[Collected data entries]
* BEGIN *

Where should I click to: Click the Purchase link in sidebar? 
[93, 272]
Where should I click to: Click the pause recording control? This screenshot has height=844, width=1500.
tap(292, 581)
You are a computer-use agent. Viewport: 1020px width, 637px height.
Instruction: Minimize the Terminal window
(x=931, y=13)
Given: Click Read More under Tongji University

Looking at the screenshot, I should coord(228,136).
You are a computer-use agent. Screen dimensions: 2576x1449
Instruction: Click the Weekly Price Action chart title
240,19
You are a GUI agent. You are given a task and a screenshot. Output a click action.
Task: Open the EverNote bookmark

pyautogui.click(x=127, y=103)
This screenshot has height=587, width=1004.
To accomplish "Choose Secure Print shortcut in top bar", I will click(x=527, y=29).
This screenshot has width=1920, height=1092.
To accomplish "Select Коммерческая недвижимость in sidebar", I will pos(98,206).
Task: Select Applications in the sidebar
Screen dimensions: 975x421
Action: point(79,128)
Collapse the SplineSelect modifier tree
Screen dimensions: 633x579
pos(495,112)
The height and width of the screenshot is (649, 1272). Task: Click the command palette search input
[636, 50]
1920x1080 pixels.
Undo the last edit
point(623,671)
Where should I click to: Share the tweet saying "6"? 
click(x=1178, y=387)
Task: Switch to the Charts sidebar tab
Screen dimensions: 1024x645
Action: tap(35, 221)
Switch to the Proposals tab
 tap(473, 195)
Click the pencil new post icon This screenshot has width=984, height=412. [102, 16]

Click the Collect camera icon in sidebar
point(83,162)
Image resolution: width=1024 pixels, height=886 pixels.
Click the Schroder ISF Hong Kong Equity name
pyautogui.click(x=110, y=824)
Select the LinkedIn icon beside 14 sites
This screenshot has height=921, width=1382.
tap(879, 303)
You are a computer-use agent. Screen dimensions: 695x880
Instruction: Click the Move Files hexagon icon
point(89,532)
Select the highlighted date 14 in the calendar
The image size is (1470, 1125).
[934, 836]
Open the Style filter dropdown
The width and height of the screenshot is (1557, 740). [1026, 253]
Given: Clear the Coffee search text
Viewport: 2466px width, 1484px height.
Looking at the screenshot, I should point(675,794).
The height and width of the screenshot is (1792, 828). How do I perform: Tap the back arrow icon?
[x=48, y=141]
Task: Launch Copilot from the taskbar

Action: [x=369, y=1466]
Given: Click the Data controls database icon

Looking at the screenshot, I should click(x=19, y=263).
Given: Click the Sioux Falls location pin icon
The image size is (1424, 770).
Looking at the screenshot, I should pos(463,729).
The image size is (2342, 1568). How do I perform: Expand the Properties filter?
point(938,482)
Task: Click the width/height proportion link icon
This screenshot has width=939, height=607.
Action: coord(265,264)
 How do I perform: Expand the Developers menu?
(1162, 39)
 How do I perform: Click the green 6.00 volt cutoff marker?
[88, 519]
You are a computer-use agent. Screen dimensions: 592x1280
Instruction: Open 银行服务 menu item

* END *

### Request:
Transcribe all of the rows above verbatim.

### Result of this exercise:
Where should I click to: Click the Purchase link in sidebar? 
[93, 272]
Where should I click to: Click the pause recording control? This screenshot has height=844, width=1500.
tap(292, 581)
You are a computer-use agent. Viewport: 1020px width, 637px height.
Instruction: Minimize the Terminal window
(x=931, y=13)
Given: Click Read More under Tongji University

Looking at the screenshot, I should coord(228,136).
You are a computer-use agent. Screen dimensions: 2576x1449
Instruction: Click the Weekly Price Action chart title
240,19
You are a GUI agent. You are given a task and a screenshot. Output a click action.
Task: Open the EverNote bookmark

pyautogui.click(x=127, y=103)
This screenshot has height=587, width=1004.
To accomplish "Choose Secure Print shortcut in top bar", I will click(x=527, y=29).
This screenshot has width=1920, height=1092.
To accomplish "Select Коммерческая недвижимость in sidebar", I will pos(98,206).
Task: Select Applications in the sidebar
Screen dimensions: 975x421
Action: point(79,128)
Collapse the SplineSelect modifier tree
Screen dimensions: 633x579
pos(495,112)
The height and width of the screenshot is (649, 1272). Task: Click the command palette search input
[636, 50]
1920x1080 pixels.
Undo the last edit
point(623,671)
Where should I click to: Share the tweet saying "6"? 
click(x=1178, y=387)
Task: Switch to the Charts sidebar tab
Screen dimensions: 1024x645
Action: tap(35, 221)
Switch to the Proposals tab
 tap(473, 195)
Click the pencil new post icon This screenshot has width=984, height=412. [102, 16]

Click the Collect camera icon in sidebar
point(83,162)
Image resolution: width=1024 pixels, height=886 pixels.
Click the Schroder ISF Hong Kong Equity name
pyautogui.click(x=110, y=824)
Select the LinkedIn icon beside 14 sites
This screenshot has height=921, width=1382.
tap(879, 303)
You are a computer-use agent. Screen dimensions: 695x880
Instruction: Click the Move Files hexagon icon
point(89,532)
Select the highlighted date 14 in the calendar
The image size is (1470, 1125).
[934, 836]
Open the Style filter dropdown
The width and height of the screenshot is (1557, 740). [1026, 253]
Given: Clear the Coffee search text
Viewport: 2466px width, 1484px height.
Looking at the screenshot, I should point(675,794).
The height and width of the screenshot is (1792, 828). How do I perform: Tap the back arrow icon?
[x=48, y=141]
Task: Launch Copilot from the taskbar

Action: [x=369, y=1466]
Given: Click the Data controls database icon

Looking at the screenshot, I should click(x=19, y=263).
Given: Click the Sioux Falls location pin icon
The image size is (1424, 770).
Looking at the screenshot, I should pos(463,729).
The image size is (2342, 1568). How do I perform: Expand the Properties filter?
point(938,482)
Task: Click the width/height proportion link icon
This screenshot has width=939, height=607.
Action: coord(265,264)
 How do I perform: Expand the Developers menu?
(1162, 39)
 How do I perform: Click the green 6.00 volt cutoff marker?
[88, 519]
You are a computer-use agent. Screen dimensions: 592x1280
Instruction: Open 银行服务 menu item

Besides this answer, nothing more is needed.